Rizzs, in fact, has been to the World Series just once, as a fan in 1993. The Mariners nearly delivered him there last fall, coming closer to a pennant than ever with a seven-game ALCS loss to the Toronto Blue Jays.
It was a bitter defeat, a dream season halted eight outs short of the World Series. But never expect Rizzs to lose faith.
“He leads with optimism,” said Shannon Drayer, the Mariners’ longtime pre- and postgame radio host. “And it’s not a blind optimism. It’s truly based in a rock-solid belief that good things are going to happen. He’ll talk to guys behind the cage in batting practice, pat them on the back and give encouragement, and it’s from such a real place. That belief and goodness just radiates from him.”
For Drayer, the feeling crystallized in the abbreviated 2020 season, when pandemic restrictions kept fans from the ballpark and broadcasters from traveling. They called road games off a TV screen in the home booth of a silent stadium. Invariably, Rizzs would remind the audience that scientists were working hard on a vaccine, and someday soon they would all be together again.
Rizzs celebrates with fans at T-Mobile Park after the Mariners’ Game 5 win over the Blue Jays in the 2025 ALCS. (Tyler Kepner/The Athletic)
It was hard to find light at such a dark time, Drayer said, but Rizzs did. That outlook makes him the perfect correspondent for the daily saga of the only franchise to never reach the World Series.
“That’s who he is,” she said. “He believes that the Mariners can get to a World Series. He believes he can sit down with Dave Henderson and figure out, on a cocktail napkin in a bar at the end of a season, how they can help thousands and thousands of needy kids in this area.”

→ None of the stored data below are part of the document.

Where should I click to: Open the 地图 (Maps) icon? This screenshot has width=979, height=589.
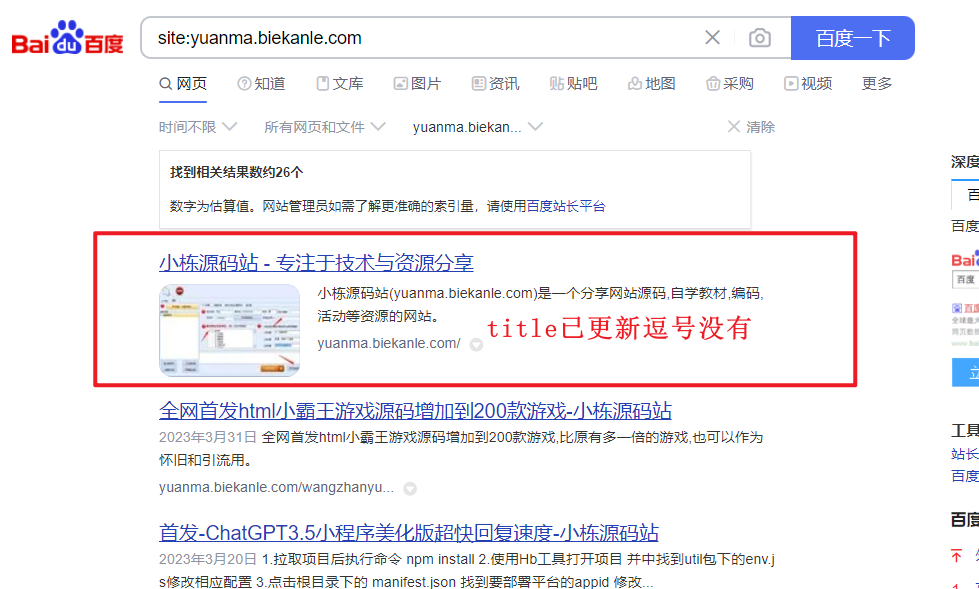[x=634, y=84]
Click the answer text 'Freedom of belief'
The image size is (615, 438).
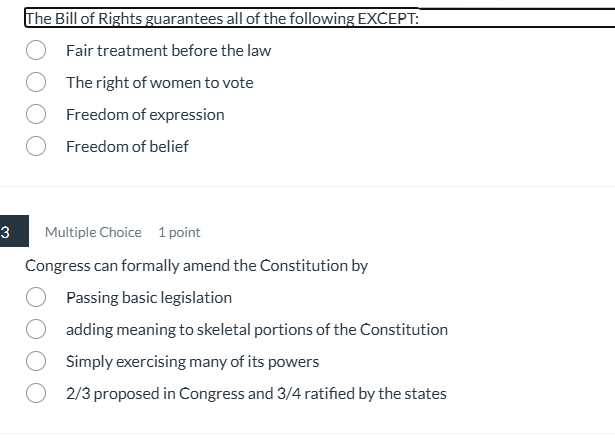[127, 146]
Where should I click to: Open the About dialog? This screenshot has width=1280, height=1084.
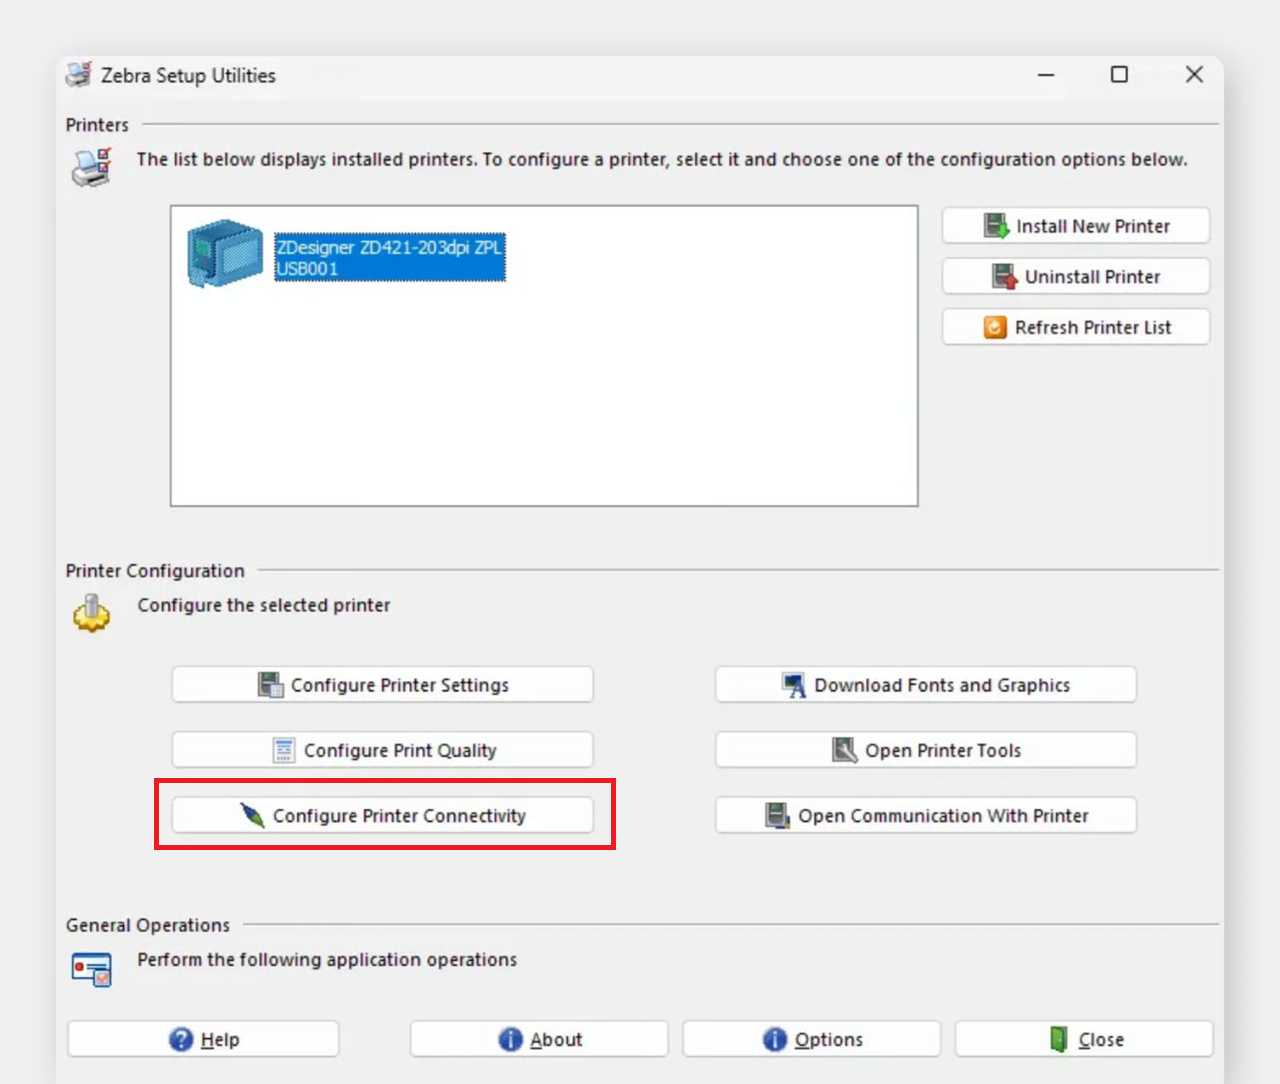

Rizzs and Henderson, the former outfielder, founded a charity in 1995 that has provided new toys at the holidays for 360,000 underprivileged children in the Pacific Northwest. In the decade since Henderson’s death, Rizzs has awarded 80 $5,000 scholarships in Henderson’s name, while starting another foundation providing baseball equipment to kids in need.
“Rick is so kind,” said Chicago Cubs pitcher Matthew Boyd, a close friend of Rizzs who welcomed him for pancakes at his home just last week. “As a human being, it just doesn’t get any better. He’s selfless, he cares for others. He’s kind to my whole family. I’m just so grateful to call him a friend.”
Boyd grew up a Mariners fan on Mercer Island, Wash., and the first time he pitched in Seattle, he sought out Rizzs to thank him. Riding home from Little League games in the back of his father’s Crown Victoria, Boyd said, it was always Rizzs on the radio, synonymous with childhood. Rizzs and Dave Niehaus, he said, made him fall in love with the game.
Niehaus is the Mariners’ forever voice, from the first game in franchise history in 1977 until his death in 2010. He has a statue at their ballpark, which sits at the corner of Dave Niehaus Way and Edgar Martinez Drive.
When Rizzs was struggling in Detroit, it was Niehaus who lobbied to bring him back home – and he did, just in time for the 1995 playoff run that sparked the kind of baseball fervor Rizzs always knew could grip Seattle. His mentor is always on his mind.
“I will never, ever replace Dave Niehaus,” Rizzs said a few years ago. “When the bases are loaded, I’m still gonna say, ‘Get out the rye bread and mustard, Grandma, it is grand salami time!’ He was the best storyteller, one of the greatest announcers of all time, and my job is for his legacy to continue. I want people to feel like Dave Niehaus is still sitting next to me in the broadcast booth.”
By the time he retires this fall, Rizzs will have worked seven more seasons of Mariners baseball than his best friend. He has one more chance for the call of their dreams.